Parallelamente si è lavorato sulle dimensioni dei pannelli vetrati per ottimizzare tempi e costi di fabbricazione, e al tempo stesso semplificare le operazioni di cantiere e ridurre gli sfridi. Grazie alla realizzazione in fabbrica di una serie di mock-up è stato possibile verificare l’impatto estetico, la funzionalità delle procedure di montaggio e le prestazioni, in particolare di tenuta all’acqua.
Modellare l’involucro
La modellazione del comportamento della copertura ha rappresentato il fattore chiave per risolvere le contrastanti esigenze del grande ambiente in termini di illuminazione e di controllo del microclima. Per crescere in modo rigoglioso le piante hanno bisogno di elevati livelli di luce naturale, con una attenzione particolare alla componente UV, ma l’impiego di componenti vetrati trasparenti avrebbe comportato un eccessivo carico solare, rendendo lo spazio non confortevole per i visitatori e causando un enorme consumo energetico per il controllo della temperatura.
Utilizzando una combinazione tra un software sviluppato ad hoc per la previsione dell’irraggiamento e dell’illuminamento e il modello BIM in 3D elaborato dagli architetti, i progettisti degli impianti MEP hanno potuto modellare in modo preciso i livelli di luce naturale che passa attraverso ciascuna cella di vetro del tetto in ogni ora del giorno per un intero anno, allo scopo di valutare le prestazioni di diversi materiali per le vetrature e le finiture superficiali in termini di fabbisogno e consumo di energia.

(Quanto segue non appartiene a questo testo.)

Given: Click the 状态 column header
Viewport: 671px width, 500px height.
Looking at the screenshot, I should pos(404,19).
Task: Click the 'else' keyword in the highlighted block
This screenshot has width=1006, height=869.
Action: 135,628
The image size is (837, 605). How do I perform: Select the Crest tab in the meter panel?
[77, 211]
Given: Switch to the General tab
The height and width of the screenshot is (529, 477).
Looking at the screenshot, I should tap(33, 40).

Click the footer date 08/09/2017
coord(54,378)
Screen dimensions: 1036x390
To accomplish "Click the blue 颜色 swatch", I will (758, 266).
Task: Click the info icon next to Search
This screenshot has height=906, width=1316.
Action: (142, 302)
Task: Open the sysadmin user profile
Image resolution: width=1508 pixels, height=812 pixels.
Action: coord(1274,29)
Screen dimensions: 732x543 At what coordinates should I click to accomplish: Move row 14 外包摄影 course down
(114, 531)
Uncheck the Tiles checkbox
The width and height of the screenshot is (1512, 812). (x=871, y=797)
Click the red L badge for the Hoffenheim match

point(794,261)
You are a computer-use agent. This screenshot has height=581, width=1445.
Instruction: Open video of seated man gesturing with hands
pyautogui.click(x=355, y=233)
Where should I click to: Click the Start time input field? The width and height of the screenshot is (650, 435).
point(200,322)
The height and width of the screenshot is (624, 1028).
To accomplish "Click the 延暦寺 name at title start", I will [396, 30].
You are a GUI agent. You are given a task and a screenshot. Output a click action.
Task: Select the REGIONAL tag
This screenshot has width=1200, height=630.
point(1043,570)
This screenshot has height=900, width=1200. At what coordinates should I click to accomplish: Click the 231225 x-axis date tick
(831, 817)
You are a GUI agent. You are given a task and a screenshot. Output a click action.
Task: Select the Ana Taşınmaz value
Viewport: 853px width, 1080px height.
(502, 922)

La modellazione ha portato alla scelta di un rivestimento del vetro che consente il passaggio del 62% della radiazione come luce visibile, con un fattore solare di 0,33. A ciascuna cella vetrata è stato applicato un fritting di densità diversa a seconda della loro posizione in modo da garantire al contempo la luce per la crescita delle piante e di ridurre ulteriormente gli apporti solari nelle aree in cui i livelli richiesti di luce naturale erano meno critici.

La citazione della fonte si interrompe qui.